Lorsqu’elle refuse d’enregistrer une proposition d’initiative citoyenne, la Commission informe les organisateurs des motifs de ce refus, ainsi que de toutes les voies de recours judiciaires et extrajudiciaires dont ils disposent. »

 Antécédents du litige

3        Le requérant, M. Alexios Anagnostakis, est à l’origine de la proposition d’initiative citoyenne européenne intitulée « Un million de signatures pour une Europe solidaire » (ci-après la « proposition d’ICE »), qu’il a transmise à la Commission européenne le 13 juillet 2012 et dont l’objet est de consacrer dans la législation de l’Union européenne le « principe de l’état de nécessité, selon lequel, lorsque l’existence financière et politique d’un État est menacée du fait du remboursement d’une dette odieuse, le refus de paiement de cette dette est nécessaire et justifié ». La proposition d’ICE se réfère à la « politique économique et monétaire (articles 119 [TFUE] à 144 TFUE) » comme fondement juridique de son adoption.

4        Par décision du 6 septembre 2012 (ci-après la « décision attaquée »), la Commission a refusé d’enregistrer la proposition d’ICE au motif qu’elle ne relevait manifestement pas des attributions lui permettant de soumettre une proposition d’adoption d’un acte juridique de l’Union aux fins de l’application des traités.

 Procédure et conclusions des parties

5        Par requête déposée au greffe du Tribunal le 11 octobre 2012, le requérant a introduit le présent recours.

6        Le requérant conclut à ce qu’il plaise au Tribunal :

–        annuler la décision attaquée ;

–        ordonner à la Commission d’enregistrer l’initiative citoyenne ;

–        ordonner toute autre mesure qui serait juridiquement nécessaire.

7        Sans conclure formellement sur les dépens, le requérant demande dans la réplique que, en cas de rejet du recours, chacune des parties soit condamnée à supporter ses propres dépens, compte tenu de sa situation financière.

8        La Commission conclut à ce qu’il plaise au Tribunal :

–        rejeter le recours comme non fondé ;

–        condamner le requérant aux dépens.

****************************************

Exercice court 1
Indiquez si chacune des affirmations suivantes est conforme à l’extrait sur l’initiative citoyenne, en répondant par oui ou par non et en citant mot pour mot les termes de l’extrait qui tranchent. (a) La Commission a refusé d’enregistrer la proposition d’ICE par une décision du 6 septembre 2012. (b) Le requérant a déposé sa requête au greffe du Tribunal le 13 juillet 2012. (c) La Commission demande que le requérant soit condamné aux dépens.
Exercice court 2
Poursuivez l’extrait sur l’initiative citoyenne en reprenant après sa dernière phrase.

Données fournies
****************************************

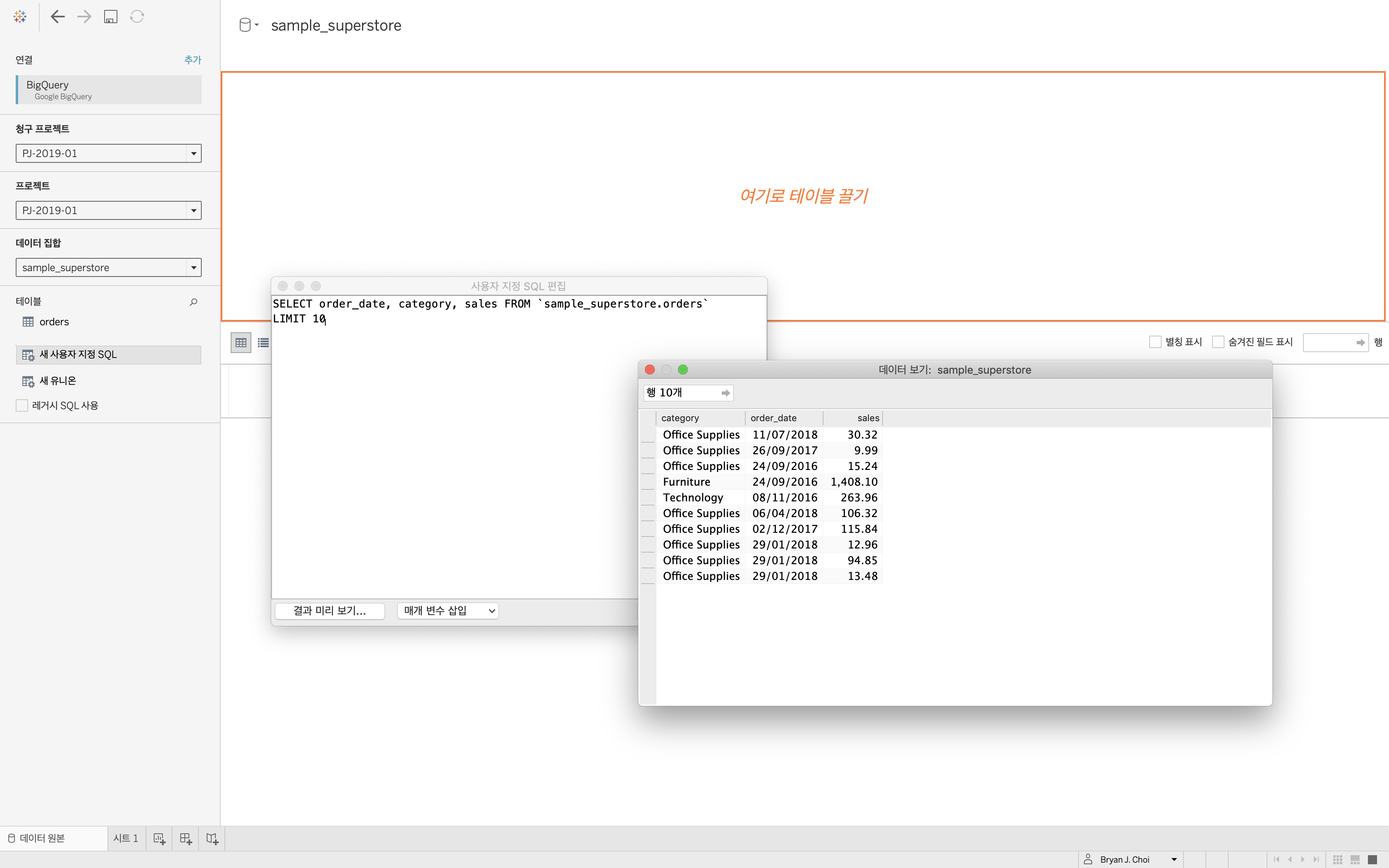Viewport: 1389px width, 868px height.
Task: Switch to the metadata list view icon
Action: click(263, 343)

****************************************

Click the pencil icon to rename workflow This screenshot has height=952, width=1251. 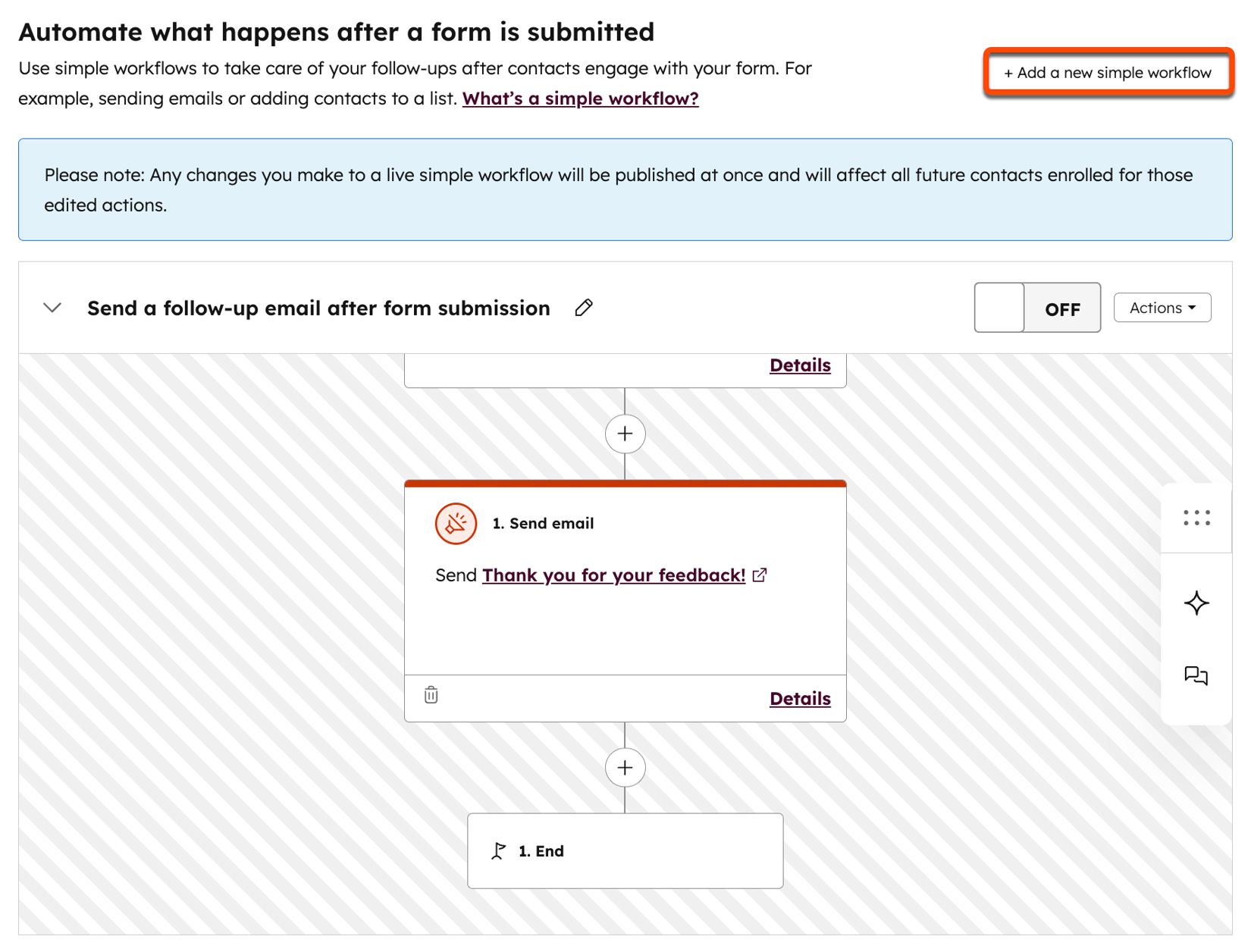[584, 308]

****************************************

Résultat 1
(a) Oui : « Par décision du 6 septembre 2012 » et « la Commission a refusé d’enregistrer la proposition d’ICE ».
(b) Non : « Par requête déposée au greffe du Tribunal le 11 octobre 2012 ».
(c) Oui : « condamner le requérant aux dépens ».

Résultat 2
9        Dans le cadre des mesures d’organisation de la procédure prévues à l’article 64 du règlement de procédure du Tribunal du 2 mai 1991, les parties ont été invitées à répondre par écrit à une question et à produire une copie de la proposition d’ICE. Le requérant et la Commission ont répondu dans les délais impartis.

 En droit

10      À l’appui du recours, le requérant fait valoir que la Commission a commis des erreurs de droit en refusant d’enregistrer la proposition d’ICE sur le fondement de l’article 4, paragraphe 2, sous b), du règlement n° 211/2011, qui soumet l’enregistrement d’une telle proposition à la condition que celle-ci ne soit pas manifestement en dehors du cadre des attributions de cette institution en vertu desquelles cette dernière peut présenter une proposition d’acte juridique de l’Union aux fins de l’application des traités. Le requérant invoque à cet égard une méconnaissance de l’article 122, paragraphe 1, TFUE, de l’article 122, paragraphe 2, TFUE, de l’article 136, paragraphe 1, sous b), TFUE et des règles du droit international. Selon le requérant, ces différentes normes habilitaient la Commission à soumettre une proposition d’acte juridique de l’Union permettant d’atteindre l’objectif visé par la proposition d’ICE.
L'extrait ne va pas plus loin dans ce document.